**The task:**
In the listing below, every line with the word "will" needs to be copied.

**Material for this task:**
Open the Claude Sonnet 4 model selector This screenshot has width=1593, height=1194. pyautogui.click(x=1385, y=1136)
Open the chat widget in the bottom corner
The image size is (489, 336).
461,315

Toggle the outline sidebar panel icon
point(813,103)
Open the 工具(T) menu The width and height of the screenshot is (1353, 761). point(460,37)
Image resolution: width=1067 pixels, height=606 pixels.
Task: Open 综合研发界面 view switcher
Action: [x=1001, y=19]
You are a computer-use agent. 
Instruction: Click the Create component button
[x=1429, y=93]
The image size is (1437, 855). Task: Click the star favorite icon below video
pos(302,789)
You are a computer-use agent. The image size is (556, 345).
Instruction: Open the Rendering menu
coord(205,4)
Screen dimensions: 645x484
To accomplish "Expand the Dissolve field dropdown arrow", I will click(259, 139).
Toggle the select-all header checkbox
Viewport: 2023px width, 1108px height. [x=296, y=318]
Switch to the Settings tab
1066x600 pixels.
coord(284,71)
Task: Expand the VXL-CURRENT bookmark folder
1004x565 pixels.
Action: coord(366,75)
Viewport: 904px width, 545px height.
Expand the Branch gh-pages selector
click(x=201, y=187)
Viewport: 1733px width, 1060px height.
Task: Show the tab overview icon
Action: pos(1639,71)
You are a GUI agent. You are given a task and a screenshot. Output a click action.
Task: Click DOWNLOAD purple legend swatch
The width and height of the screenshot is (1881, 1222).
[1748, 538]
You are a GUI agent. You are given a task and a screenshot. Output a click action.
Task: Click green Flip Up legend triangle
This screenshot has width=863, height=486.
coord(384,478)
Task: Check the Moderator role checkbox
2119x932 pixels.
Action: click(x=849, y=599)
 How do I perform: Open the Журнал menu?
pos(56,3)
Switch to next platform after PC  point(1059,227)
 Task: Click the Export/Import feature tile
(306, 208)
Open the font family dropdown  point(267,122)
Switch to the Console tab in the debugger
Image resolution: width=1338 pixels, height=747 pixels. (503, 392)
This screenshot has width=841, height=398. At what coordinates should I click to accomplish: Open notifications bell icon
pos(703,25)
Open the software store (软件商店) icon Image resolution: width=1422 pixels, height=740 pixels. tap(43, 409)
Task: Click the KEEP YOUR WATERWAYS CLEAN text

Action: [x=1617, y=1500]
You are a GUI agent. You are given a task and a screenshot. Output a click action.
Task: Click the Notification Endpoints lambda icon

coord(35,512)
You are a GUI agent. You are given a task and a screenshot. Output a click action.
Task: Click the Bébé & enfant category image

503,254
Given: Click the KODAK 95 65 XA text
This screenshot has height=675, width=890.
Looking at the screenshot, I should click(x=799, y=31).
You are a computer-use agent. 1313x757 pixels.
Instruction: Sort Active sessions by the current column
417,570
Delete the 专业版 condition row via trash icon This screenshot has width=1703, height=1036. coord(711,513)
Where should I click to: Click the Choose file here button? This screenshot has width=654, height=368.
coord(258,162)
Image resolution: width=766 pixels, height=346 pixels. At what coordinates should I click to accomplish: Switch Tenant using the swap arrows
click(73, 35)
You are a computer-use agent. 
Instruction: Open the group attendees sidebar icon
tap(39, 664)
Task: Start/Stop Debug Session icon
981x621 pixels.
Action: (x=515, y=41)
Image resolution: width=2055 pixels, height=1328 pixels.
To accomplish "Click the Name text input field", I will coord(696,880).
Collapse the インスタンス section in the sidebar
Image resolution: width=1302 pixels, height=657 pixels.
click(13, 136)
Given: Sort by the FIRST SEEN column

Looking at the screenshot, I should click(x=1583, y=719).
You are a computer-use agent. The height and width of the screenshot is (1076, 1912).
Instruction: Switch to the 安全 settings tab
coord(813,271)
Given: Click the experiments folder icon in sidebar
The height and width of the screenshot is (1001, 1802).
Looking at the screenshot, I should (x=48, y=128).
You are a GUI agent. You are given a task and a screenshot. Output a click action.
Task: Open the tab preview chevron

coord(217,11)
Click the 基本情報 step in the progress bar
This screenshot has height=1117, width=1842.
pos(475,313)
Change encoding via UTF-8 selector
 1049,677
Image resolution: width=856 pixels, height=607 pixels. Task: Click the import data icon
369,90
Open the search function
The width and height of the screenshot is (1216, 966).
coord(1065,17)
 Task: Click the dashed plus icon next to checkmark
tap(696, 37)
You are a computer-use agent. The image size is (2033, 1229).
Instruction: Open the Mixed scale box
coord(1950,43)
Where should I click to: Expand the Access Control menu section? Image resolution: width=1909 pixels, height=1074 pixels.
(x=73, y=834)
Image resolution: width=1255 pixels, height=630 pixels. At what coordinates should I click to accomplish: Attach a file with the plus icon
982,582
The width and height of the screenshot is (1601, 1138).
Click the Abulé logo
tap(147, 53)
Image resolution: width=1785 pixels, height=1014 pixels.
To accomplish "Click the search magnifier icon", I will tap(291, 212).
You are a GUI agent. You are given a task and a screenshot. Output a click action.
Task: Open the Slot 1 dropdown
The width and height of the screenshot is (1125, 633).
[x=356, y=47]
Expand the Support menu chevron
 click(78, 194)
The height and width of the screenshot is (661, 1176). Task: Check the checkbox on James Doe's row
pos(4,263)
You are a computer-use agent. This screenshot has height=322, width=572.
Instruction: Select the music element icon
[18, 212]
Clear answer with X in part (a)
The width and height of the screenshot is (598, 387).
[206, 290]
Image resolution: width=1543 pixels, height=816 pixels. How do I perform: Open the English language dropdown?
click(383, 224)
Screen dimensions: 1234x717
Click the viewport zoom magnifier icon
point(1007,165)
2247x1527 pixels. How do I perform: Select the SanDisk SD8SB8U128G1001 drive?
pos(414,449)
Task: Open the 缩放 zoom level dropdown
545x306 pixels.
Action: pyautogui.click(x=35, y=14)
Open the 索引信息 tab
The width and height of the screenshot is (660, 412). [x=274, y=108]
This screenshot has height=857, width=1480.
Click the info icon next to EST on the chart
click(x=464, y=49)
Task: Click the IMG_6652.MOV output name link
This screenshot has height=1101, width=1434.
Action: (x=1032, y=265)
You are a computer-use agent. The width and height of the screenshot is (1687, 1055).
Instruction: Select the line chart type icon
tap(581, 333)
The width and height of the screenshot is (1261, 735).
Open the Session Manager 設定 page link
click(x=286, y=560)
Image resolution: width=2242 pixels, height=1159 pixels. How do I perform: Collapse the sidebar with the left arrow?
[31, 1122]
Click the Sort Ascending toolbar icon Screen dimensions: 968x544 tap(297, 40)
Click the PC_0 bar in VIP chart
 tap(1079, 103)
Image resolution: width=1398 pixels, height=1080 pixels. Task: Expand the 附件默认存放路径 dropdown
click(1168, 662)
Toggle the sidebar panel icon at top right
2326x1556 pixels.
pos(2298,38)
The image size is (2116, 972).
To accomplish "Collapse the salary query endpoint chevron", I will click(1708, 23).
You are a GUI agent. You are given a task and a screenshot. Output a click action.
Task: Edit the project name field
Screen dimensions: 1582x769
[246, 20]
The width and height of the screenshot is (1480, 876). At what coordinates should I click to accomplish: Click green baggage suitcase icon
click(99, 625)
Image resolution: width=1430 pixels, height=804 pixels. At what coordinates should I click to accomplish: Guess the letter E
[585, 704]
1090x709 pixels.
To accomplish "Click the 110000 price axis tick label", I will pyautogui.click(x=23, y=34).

**Response area:**
To accomplish "Expand the Dissolve field dropdown arrow", I will click(259, 139).
To accomplish "Click the Name text input field", I will coord(696,880).
To accomplish "Click the search magnifier icon", I will tap(291, 212).
To accomplish "Collapse the salary query endpoint chevron", I will click(1708, 23).
To accomplish "Click the 110000 price axis tick label", I will pyautogui.click(x=23, y=34).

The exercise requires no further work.